The court should not have permitted the psychiatrist who treated defendant to testify about defendant's admissions of sexual abuse. Although the psychiatrist made a proper disclosure of the abuse (see Tarasoff v Regents of Univ. of Cal., 17 Cal 3d 425, 440-442, 551 P2d 334, 340, 341, 342-343 ; People v Bierenbaum, 301 AD2d 119, 141-142 [1st Dept 2002], lv denied 99 NY2d 626 , cert denied 540 US 821 ), the Tarasoff disclosure did not operate as a waiver of the physician-patient privilege (see United States v Hayes, 227 F3d 578 [6th Cir 2000]; but see United States v Auster, 517 F3d 312 [5th Cir 2008], cert denied 555 US 840 ). This privilege (see CPLR 4504) is broadly construed, and it does not contain a general public interest exception (see People v Sinski, 88 NY2d 487, 494-495 ). We note that Bierenbaum did not involve testimony by the defendant's psychiatrist.

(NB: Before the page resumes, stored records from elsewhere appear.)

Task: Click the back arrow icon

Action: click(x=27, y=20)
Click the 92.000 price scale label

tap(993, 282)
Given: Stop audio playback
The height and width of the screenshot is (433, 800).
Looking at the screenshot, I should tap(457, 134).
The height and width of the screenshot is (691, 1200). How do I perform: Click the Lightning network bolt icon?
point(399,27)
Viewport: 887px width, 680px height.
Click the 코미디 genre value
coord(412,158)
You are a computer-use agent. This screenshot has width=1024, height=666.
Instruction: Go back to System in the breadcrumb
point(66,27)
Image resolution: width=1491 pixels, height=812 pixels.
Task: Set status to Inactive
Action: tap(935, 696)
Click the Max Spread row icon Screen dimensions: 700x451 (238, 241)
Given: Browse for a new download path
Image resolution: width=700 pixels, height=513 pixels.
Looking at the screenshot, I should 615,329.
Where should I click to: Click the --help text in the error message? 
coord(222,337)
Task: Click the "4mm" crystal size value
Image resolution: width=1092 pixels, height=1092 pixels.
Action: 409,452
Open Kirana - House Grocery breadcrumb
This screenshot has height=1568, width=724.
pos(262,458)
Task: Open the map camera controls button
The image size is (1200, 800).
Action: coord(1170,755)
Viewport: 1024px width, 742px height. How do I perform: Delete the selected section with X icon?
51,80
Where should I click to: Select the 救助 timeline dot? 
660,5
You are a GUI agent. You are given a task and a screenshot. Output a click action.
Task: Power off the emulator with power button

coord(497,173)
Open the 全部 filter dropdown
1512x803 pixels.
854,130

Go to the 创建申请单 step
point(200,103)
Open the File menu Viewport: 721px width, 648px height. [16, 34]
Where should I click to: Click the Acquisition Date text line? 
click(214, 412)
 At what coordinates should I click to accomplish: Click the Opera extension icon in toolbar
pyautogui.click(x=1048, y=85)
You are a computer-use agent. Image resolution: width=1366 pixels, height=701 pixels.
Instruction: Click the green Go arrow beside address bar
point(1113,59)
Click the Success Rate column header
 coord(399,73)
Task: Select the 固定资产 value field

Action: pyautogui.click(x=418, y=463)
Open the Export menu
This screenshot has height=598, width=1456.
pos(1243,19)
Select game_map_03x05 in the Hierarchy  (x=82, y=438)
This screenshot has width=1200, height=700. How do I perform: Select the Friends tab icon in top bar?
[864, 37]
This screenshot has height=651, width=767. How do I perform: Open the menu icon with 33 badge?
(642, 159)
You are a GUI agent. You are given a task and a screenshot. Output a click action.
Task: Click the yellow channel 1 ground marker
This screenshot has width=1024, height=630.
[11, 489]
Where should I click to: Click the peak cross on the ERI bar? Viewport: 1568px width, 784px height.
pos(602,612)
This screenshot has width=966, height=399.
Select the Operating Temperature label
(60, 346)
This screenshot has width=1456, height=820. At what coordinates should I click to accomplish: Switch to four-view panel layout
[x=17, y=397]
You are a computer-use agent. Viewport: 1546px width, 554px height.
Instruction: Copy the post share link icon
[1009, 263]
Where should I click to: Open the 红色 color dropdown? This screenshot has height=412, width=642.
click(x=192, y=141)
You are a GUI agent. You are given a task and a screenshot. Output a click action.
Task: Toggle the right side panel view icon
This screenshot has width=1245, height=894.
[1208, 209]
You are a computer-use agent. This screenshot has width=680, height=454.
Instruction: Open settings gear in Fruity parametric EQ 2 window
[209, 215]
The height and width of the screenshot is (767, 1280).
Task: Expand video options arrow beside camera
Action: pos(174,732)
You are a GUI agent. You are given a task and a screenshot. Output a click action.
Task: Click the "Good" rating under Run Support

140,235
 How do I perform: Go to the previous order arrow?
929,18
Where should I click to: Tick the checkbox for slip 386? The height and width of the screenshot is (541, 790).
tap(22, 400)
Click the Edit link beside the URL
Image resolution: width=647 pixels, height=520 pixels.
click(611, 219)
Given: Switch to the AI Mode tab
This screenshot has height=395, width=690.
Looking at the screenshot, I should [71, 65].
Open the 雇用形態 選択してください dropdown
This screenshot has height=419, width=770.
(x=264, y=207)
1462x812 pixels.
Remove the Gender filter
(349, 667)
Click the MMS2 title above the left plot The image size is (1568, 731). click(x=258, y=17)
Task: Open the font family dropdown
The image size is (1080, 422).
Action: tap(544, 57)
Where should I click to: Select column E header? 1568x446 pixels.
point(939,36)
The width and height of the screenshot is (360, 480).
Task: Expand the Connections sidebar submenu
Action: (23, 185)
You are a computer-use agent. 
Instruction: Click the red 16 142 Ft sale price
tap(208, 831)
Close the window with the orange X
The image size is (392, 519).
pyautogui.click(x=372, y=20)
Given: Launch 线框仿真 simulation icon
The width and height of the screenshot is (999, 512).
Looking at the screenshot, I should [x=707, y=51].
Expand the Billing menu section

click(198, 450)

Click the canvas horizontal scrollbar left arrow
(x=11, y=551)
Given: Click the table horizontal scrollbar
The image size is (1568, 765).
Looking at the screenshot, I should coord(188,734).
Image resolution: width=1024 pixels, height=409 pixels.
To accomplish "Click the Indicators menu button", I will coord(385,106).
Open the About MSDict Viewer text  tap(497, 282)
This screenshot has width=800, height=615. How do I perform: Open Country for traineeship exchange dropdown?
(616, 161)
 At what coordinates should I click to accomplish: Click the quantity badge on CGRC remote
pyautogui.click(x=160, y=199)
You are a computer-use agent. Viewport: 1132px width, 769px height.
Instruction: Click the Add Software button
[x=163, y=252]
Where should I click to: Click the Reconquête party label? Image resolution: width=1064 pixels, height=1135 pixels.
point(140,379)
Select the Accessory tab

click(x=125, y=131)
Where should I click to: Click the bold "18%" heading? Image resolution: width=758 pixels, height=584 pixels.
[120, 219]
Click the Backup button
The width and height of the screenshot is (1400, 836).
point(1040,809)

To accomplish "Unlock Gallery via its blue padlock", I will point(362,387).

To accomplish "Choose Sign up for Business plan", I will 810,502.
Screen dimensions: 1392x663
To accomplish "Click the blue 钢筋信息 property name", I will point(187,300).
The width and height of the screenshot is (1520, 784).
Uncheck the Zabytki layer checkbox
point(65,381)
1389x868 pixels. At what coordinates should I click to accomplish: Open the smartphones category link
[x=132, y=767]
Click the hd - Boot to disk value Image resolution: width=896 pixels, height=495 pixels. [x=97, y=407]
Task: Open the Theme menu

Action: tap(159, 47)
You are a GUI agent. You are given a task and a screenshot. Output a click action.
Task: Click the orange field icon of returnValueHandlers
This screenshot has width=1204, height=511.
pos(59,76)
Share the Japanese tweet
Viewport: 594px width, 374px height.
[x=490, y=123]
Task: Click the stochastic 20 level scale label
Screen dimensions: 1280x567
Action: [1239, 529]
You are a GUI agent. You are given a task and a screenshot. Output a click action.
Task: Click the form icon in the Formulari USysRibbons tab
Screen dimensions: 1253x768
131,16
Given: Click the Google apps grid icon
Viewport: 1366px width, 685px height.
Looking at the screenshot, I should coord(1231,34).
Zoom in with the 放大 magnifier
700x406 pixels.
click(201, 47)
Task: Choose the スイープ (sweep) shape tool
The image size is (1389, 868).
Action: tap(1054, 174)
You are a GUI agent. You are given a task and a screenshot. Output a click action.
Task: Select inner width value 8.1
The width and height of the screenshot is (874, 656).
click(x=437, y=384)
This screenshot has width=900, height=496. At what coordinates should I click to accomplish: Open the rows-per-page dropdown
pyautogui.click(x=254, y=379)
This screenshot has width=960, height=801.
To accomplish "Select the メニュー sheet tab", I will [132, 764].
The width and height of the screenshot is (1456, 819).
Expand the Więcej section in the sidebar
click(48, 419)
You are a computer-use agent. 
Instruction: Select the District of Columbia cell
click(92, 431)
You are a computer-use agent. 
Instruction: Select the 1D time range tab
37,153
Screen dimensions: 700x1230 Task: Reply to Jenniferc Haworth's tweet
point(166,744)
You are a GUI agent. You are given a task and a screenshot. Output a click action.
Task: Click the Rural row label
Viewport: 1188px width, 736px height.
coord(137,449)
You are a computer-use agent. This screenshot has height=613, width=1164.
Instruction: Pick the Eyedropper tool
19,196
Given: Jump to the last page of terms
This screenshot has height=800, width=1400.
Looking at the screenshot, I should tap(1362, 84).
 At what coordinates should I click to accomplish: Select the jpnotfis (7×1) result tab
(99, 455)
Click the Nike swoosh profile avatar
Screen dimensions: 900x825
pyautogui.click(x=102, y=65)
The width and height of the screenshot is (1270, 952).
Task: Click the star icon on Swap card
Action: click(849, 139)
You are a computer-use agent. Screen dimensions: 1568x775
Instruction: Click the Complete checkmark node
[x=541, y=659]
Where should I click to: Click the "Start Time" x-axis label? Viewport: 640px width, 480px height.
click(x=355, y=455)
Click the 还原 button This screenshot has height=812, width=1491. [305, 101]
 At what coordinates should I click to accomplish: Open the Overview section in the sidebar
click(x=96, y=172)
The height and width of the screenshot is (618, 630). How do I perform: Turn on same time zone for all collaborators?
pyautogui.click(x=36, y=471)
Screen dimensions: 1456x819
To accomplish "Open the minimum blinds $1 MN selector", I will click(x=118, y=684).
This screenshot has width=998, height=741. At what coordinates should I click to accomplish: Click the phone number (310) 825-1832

In this case, the psychiatrist's testimony was arguably the most damaging evidence against defendant, and we do not find its admission to be harmless.
In light of this determination, we find it unnecessary to reach any other issues.
THIS CONSTITUTES THE DECISION AND ORDER OF THE SUPREME COURT, APPELLATE DIVISION, FIRST DEPARTMENT.